The importance of biodiversity for ecosystem functioning is well-known. Biodiversity can promote interactions that enable or modulate ecosystem functions (i.e., facilitation), determine the amount of niche space occupied within an ecosystem (i.e., complementation), and provide resistance and resilience to environmental perturbations and invasions. While the field of biodiversity-ecosystem functioning is well established, we (i.e., the authors) tend to think of biodiversity as the set of distinct genotypes, phenotypes and/or individual-level traits within an ecosystem. We then use this set to quantify biodiversity metrics, which may consider or disregard the abundances of distinct genotypes, phenotypes or individual-level traits.

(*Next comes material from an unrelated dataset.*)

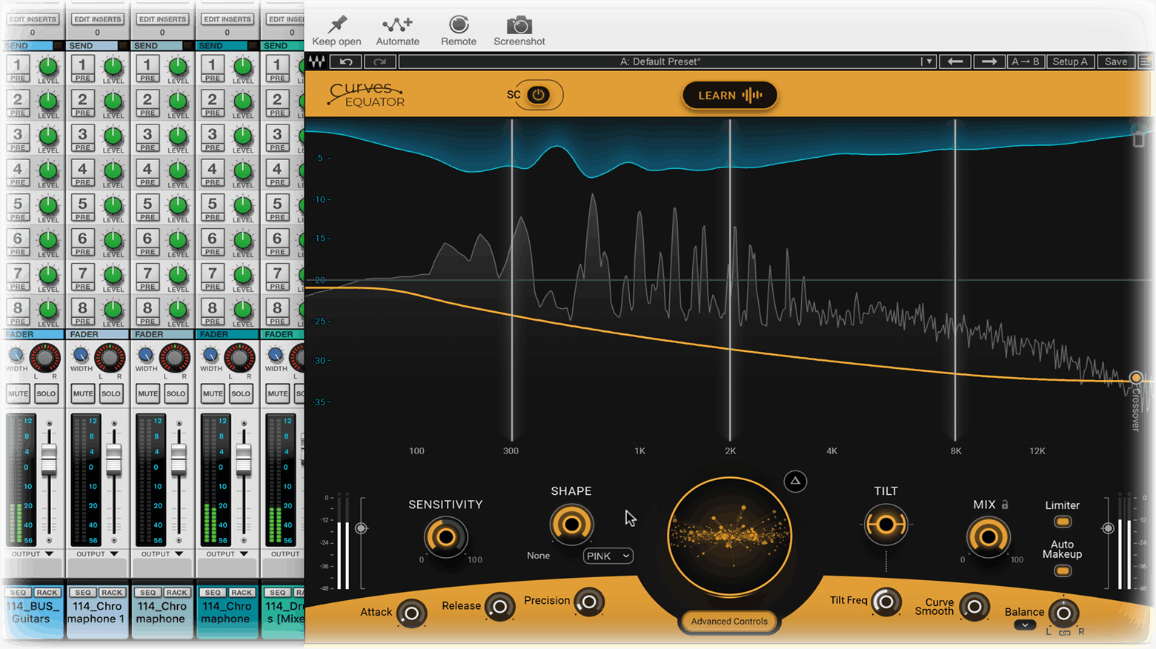Viewport: 1156px width, 649px height.
Task: Open the preset list dropdown arrow
Action: [928, 61]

Is this the end of the story? Are genotypes, phenotypes, and individual-level traits the only components of biodiversity that one must consider?
To be frank, we accidentally stumbled upon what we believe might be a novel (or at least poorly recognized) component of biodiversity. Briefly, our main interest is in microbial spatial self-organization, where different microbial cell-types distribute themselves non-randomly across space and form (often beautiful) spatial patterns (Fig. 1). These spatial patterns have consequences for ecosystem functioning, as they can determine the functions performed by a community, the rates at which those functions occur, the evolutionary processes acting on communities, and the resistance and resilience of communities to environmental change and invasions. To investigate the causes and consequences of spatial self-organization, we assemble simple binary communities together from pairs of microbial strains and propagate them across surfaces that are initially spatially homogeneous. What does this have to do with biodiversity? Perhaps naively, we expected that a single pair of microbial strains that interact with each other in a precise manner and expand across an initially homogeneous surface should produce a single pattern of spatial self-organization. To our surprise, however, we found that two different patterns emerge at the same length- and time-scales (Fig. 2). How is this possible? Does this represent a form of biodiversity?
After nearly eight years of work, we feel that we can now answer both of these questions. Regarding the ‘how’, we believe the formation of the two patterns has no genetic basis. Instead, it is a consequence of small differences in the initial spatial positionings of individuals. Regarding whether spatial pattern diversity represents a form of biodiversity, we believe so. The two patterns have different traits; namely, they have different expansion speeds. Spatial pattern diversity thus has consequences on ecosystem properties. A grand challenge for the future is to find clever ways to incorporate this form of biodiversity into modern biodiversity-ecosystem functioning theory.